The MEA took objected to the use of terms like ‘Azad Jammu and Kashmir, and Gilgit-Baltistan’ by the UN for PoK and said, “The incorrect description of Indian territory in the report is mischievous, misleading and unacceptable.
There are no entities such as ‘Azad Jammu and Kashmir’ and ‘Gilgit-Baltistan. We are deeply concerned that individual prejudices are being allowed to undermine the credibility of a UN institution,” the ministry said.
The UN also asked Pakistan to end its “misuse” of anti-terror legislation to persecute peaceful activists and quash dissent. “Impunity for human rights violations and lack of access to justice are key human rights challenges in the Indian state of Jammu and Kashmir,” the report said.

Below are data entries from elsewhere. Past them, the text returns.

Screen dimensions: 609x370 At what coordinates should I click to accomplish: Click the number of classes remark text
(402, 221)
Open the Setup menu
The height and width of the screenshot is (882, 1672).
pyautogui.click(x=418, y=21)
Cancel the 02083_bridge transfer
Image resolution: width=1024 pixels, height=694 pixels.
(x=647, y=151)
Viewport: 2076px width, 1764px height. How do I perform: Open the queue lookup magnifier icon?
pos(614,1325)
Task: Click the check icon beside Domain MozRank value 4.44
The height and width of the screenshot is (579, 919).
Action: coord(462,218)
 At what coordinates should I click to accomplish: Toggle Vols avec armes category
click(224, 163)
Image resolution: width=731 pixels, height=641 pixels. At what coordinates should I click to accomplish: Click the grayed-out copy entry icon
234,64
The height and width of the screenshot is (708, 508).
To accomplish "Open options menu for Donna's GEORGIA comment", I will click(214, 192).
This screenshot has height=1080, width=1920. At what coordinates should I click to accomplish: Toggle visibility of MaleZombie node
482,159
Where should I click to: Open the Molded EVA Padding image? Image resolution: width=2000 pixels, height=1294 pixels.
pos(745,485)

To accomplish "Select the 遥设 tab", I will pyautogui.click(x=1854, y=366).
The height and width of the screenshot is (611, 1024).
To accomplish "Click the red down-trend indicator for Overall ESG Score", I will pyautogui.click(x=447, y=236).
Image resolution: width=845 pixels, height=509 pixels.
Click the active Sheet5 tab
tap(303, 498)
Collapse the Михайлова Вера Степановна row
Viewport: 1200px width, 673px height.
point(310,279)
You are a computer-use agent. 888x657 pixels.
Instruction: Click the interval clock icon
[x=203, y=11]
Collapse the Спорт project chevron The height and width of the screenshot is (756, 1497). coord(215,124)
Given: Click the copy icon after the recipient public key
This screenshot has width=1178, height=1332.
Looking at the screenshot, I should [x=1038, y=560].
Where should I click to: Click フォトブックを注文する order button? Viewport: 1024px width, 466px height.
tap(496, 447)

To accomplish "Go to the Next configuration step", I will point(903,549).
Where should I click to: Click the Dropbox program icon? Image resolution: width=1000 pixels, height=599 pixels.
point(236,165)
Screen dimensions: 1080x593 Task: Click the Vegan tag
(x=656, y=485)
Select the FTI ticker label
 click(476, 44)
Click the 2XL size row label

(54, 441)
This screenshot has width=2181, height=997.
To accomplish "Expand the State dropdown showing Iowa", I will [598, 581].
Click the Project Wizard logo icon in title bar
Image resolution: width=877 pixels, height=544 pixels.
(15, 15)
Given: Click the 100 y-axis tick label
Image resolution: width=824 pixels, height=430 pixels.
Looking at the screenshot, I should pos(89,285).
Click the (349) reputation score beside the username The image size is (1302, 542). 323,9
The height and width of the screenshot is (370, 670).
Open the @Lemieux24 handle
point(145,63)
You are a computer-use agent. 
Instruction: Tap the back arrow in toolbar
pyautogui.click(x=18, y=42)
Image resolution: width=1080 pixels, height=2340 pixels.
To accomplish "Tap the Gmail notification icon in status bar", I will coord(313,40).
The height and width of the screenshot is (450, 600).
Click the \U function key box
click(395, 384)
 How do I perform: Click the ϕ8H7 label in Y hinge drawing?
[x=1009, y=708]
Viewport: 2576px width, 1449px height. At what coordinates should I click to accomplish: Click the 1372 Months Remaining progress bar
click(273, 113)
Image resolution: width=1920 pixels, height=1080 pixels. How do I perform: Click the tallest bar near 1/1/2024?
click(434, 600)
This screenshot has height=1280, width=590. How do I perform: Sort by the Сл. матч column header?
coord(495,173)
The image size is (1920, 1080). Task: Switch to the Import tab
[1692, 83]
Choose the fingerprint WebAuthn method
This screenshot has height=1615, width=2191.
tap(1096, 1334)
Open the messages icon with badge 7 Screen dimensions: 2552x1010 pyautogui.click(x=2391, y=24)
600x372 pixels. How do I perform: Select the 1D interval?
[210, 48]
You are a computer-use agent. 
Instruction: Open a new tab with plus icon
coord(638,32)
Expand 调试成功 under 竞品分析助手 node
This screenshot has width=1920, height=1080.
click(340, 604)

It said special laws, which are in force in the state, such as the Armed Forces (Jammu and Kashmir) Special Powers Act, 1990 (AFSPA) and the Jammu and Kashmir Public Safety Act, 1978 (PSA), have created structures that obstruct the normal course of law, impede accountability and jeopardise the right to remedy for victims of human rights violations.
“Impunity for enforced or involuntary disappearances in Kashmir continues as there has been little movement towards credibly investigating complaints including into alleged sites of mass graves in the Kashmir Valley and Jammu region,” it said.
The report has given a detailed account of protests and incidents of alleged excesses by the security forces since 2016.
The UN body said that based on the findings in its report, a commission of inquiry should be established to conduct a comprehensive independent international investigation into the allegations mentioned.
It also asked India to set up an “independent, impartial and credible investigations to probe all civilian killings which have occurred since July 2016 and incidents of excessive use of force by security forces including serious injuries caused by the use of the pellet-firing shotguns”.
The UN body asked Pakistan to fully respect international human rights law obligations in Pakistan-Administered Kashmir.
It also asked Islamabad to end the misuse of anti-terror legislation to persecute those engaging in peaceful political and civil activities and expressions of dissent, and amend the anti-terrorism act to bring it in line with international human rights standards.
The External Affairs Ministry called the report a selective compilation of largely unverified information and that it is “overtly prejudiced” and seeks to build a false narrative.
The ministry said that terrorism was the most “egregious violation” of human rights and yet the authors of the report have conveniently ignored the pattern of cross-border terrorism emanating from Pakistan and territories under its illegal control.
“Cross-border terror and incitement is aimed at suppressing the will of the people of Jammu and Kashmir, disrupting its political and social fabric and undermining India’s integrity,” it said.
The MEA said it was disturbing that those behind the report have chosen to describe internationally designated and UN-proscribed terrorist entities as “armed groups” and terrorists as “leaders”.
“This undermines the UN-led consensus on zero tolerance to terrorism.
The motivated report deliberately ignores that fundamental rights and freedoms guaranteed under the Constitution to every Indian citizen, including in the state of Jammu and Kashmir, are protected also by an independent judiciary, human rights commissions, free and vibrant media and an active civil society,” it said.
The MEA said that India’s protest and views in the matter have been conveyed unequivocally to the Office of the High Commissioner for Human Rights.